Film catastrophe sans catastrophe, Sully rumine une Amérique qui ne reconnaît plus ses héros. Critique
TF1 rediffusera dimanche soir Sully, de Clint Eastwood. Voici la critique publiée dans Première à sa sortie, en novembre 2016, en attendant le nouveau film du cinéaste, Cry Macho, programmé au cinéma le 10 novembre.
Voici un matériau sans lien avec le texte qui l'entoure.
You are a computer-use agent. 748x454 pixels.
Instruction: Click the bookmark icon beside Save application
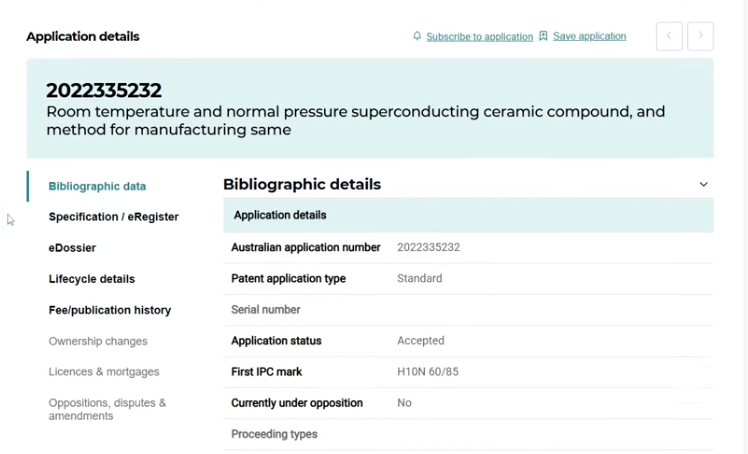pos(543,36)
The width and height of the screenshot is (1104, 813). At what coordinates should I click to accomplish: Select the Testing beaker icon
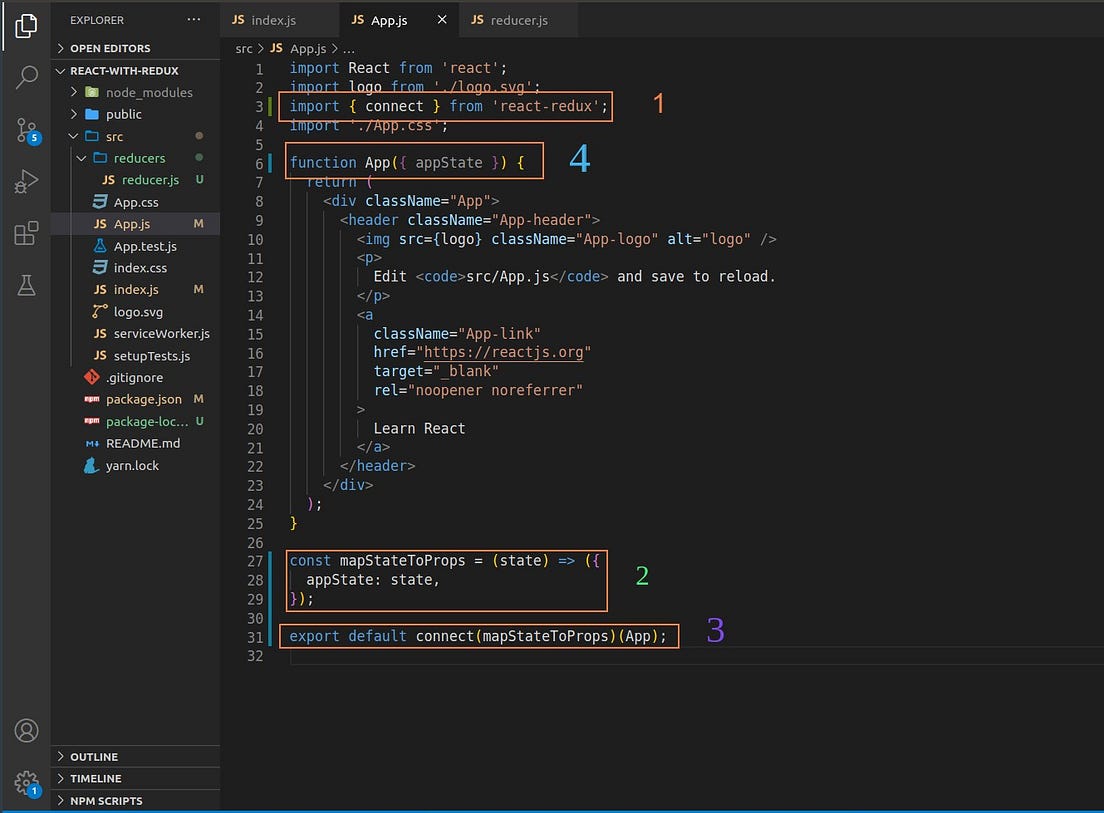point(25,285)
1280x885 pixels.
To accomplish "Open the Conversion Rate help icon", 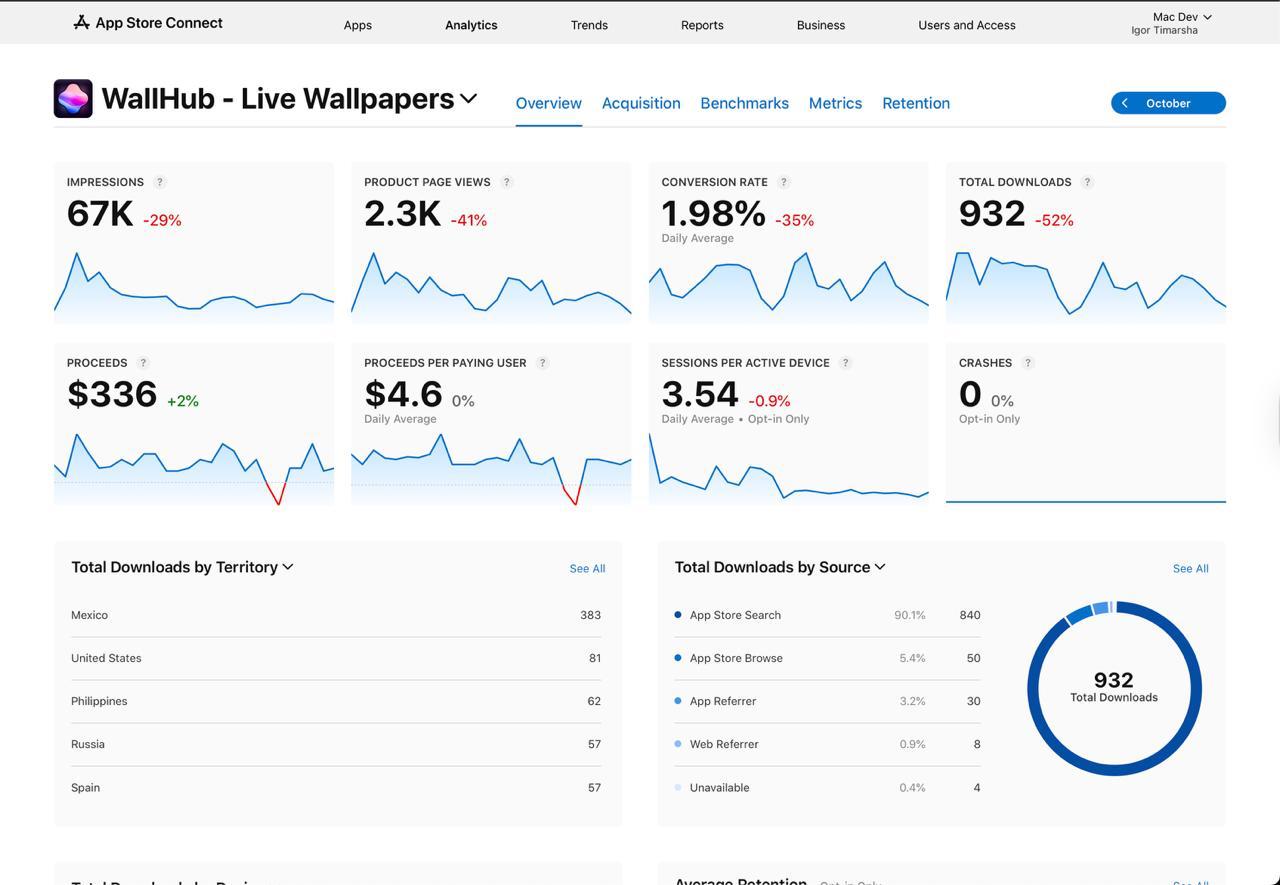I will 784,182.
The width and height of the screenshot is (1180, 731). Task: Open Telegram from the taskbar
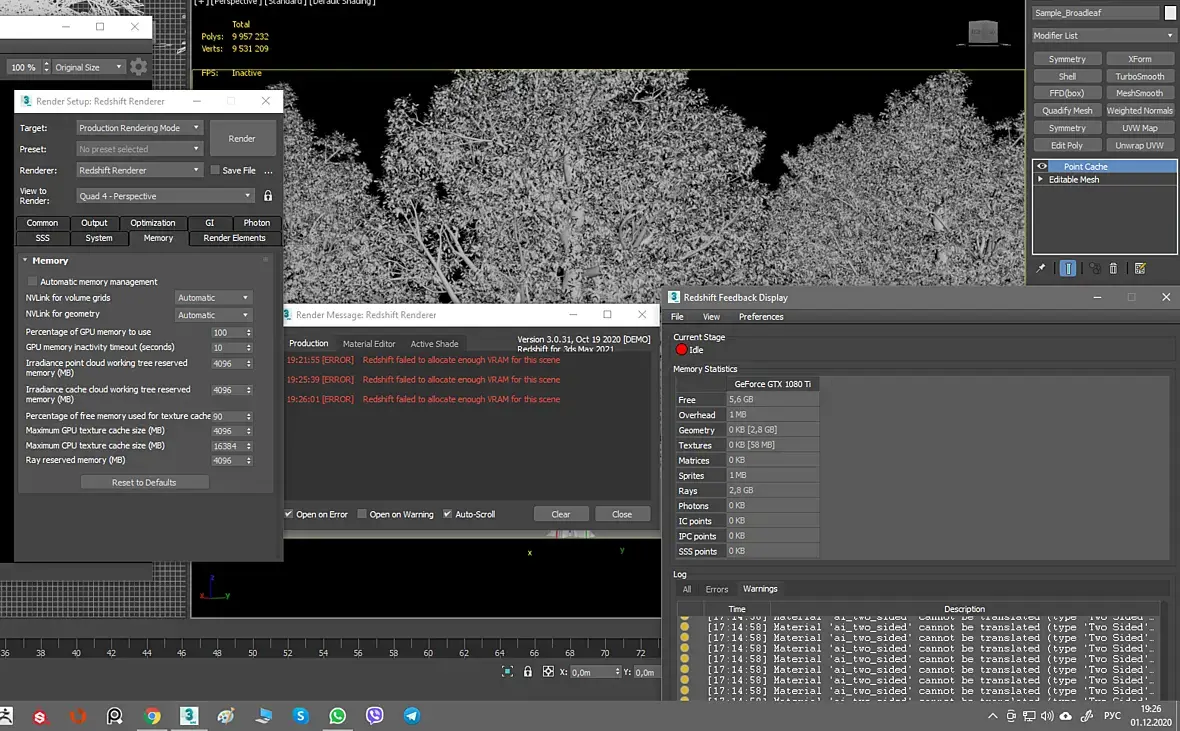click(411, 716)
Dans le dernier numéro de Rock&Folk, l’éminent critique Christophe Lemaire utilise l’image parfaite pour décrire la sensation du spectateur quand apparaît le logo Malpaso et que retentissent les notes de piano jazzy au début de Sully : « On se sent tout de suite dans ses chaussons ». Tous les fans de Clint Eastwood connaissent bien ce feeling. Sauf que ces dernières années, de Au-delà à Jersey Boys, les pantoufles eastwoodiennes avaient parfois l’air un peu trouées, mitées… Bonne nouvelle : Sully, comme American Sniper l’an dernier, sonne comme un retour à la maison. Après avoir raconté la vie et l’œuvre du tireur d’élite le plus létal des Etats-Unis, Clint se penche sur le fameux « miracle sur l’Hudson » de janvier 2009, l’hallucinant amerrissage forcé d’un Airbus A320 dont les 155 passagers sortirent indemnes. Un film catastrophe sans catastrophe, donc, mais pas sans drame pour autant : tout le récit s’enroule autour de l’audition du capitaine Sully par une commission d’enquête suspicieuse, qui s’interrogeait sur le bien-fondé du geste du pilote, audacieux, certes, mais aussi franchement casse-cou.
Capitaine courage
Derrière le film de procès, Eastwood esquisse une rumination politique amère sur une Amérique déboussolée, incapable de reconnaître et de célébrer ses héros. Tom Hanks, impérial, en profite pour ajouter mille nouvelles nuances, sublimes, à son éternel personnage de capitaine courage. Le film, 1h30 au compteur et quasiment pas un pet de graisse (malgré l’étonnante décision de montrer le crash deux fois, soit une de trop) est une ode au professionnalisme, au travail bien fait. A ces besogneux modestes qui posent leur avion sans encombre, comme d’autres mettent en boîte leur film en temps et en heure. Un Flight sans cocaïne ni ambiguïté morale, un Capitaine Phillips en sourdine. Cool et carré. Détail qui ne trompe pas : on voit Clint Eastwood en personne dans le film. Ouvrez bien les yeux : alors que le capitaine Sully fait son footing nocturne sur Times Square, il passe devant une affiche géante de Gran Torino. La gueule de Dirty Harry vient dévorer un coin du cadre, son regard fou est braqué sur nous. Eastwood a certes toujours été friand de ce genre de coquetteries mégalo (on apercevait un poster de L’homme des hautes plaines dans Breezy, un extrait de Rawhide dans Jersey Boys) mais, ici, c’est surtout une manière d’affirmer qu’il est bien aux commandes. Pas là pour rigoler. On est peut-être dans nos chaussons, mais lui reste droit dans ses bottes.